### REQUIREMENTS
Rewrite everything in the material below from "Image resolution: width=1884" down to "Looking at the screenshot, I should coord(353,46).", replacing "Given" with "Instruction" and leaving everything else unchanged.

### DATA
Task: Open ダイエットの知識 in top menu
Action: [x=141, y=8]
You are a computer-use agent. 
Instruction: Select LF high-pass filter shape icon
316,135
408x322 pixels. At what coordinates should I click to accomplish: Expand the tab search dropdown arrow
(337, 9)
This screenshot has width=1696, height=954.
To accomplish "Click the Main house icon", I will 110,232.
---
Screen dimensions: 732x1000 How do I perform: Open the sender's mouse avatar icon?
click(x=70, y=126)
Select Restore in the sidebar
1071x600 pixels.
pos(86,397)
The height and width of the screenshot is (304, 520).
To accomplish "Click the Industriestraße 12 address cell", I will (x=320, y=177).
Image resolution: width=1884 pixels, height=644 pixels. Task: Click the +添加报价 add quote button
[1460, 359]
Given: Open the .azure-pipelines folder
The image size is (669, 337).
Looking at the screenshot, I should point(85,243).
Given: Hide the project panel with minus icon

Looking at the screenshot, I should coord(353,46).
* * *
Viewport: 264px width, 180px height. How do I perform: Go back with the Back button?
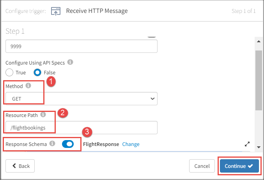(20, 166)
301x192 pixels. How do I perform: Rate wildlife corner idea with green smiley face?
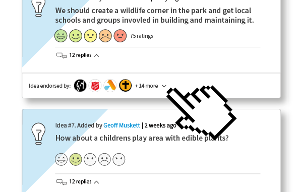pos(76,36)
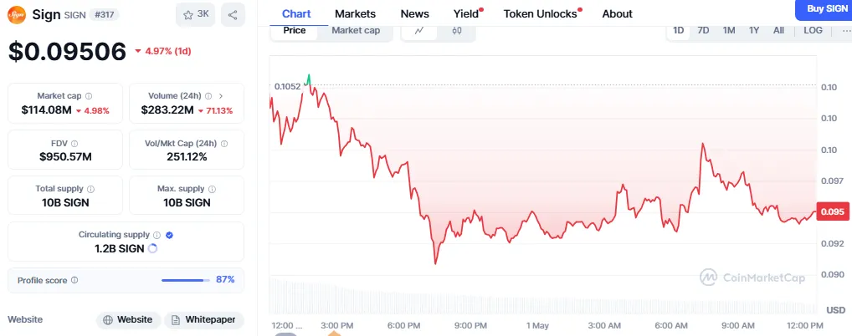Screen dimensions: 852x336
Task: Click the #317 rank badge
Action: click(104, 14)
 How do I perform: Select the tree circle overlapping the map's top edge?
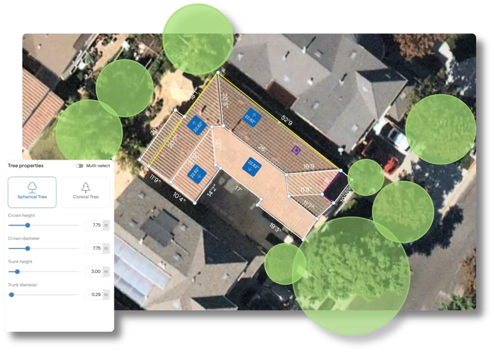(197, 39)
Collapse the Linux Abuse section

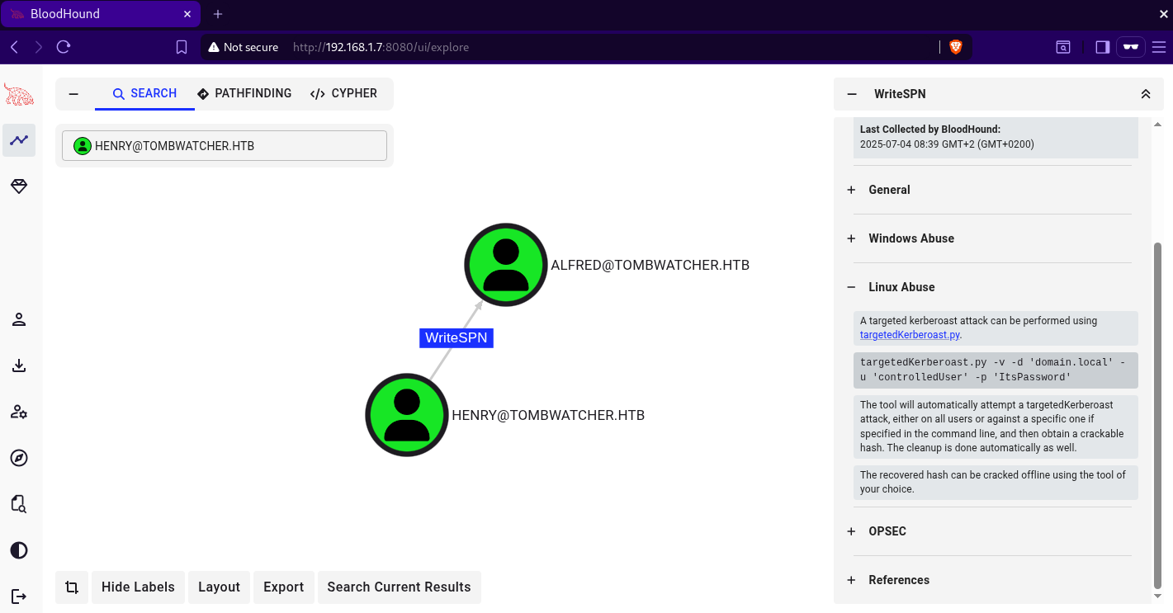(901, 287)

### OUTPUT OF THE TASK
Image resolution: width=1884 pixels, height=644 pixels. Task: Click the +添加报价 add quote button
[1460, 359]
Instruction: Open the .azure-pipelines folder
The image size is (669, 337).
Looking at the screenshot, I should point(85,243).
Instruction: Hide the project panel with minus icon

Looking at the screenshot, I should coord(353,46).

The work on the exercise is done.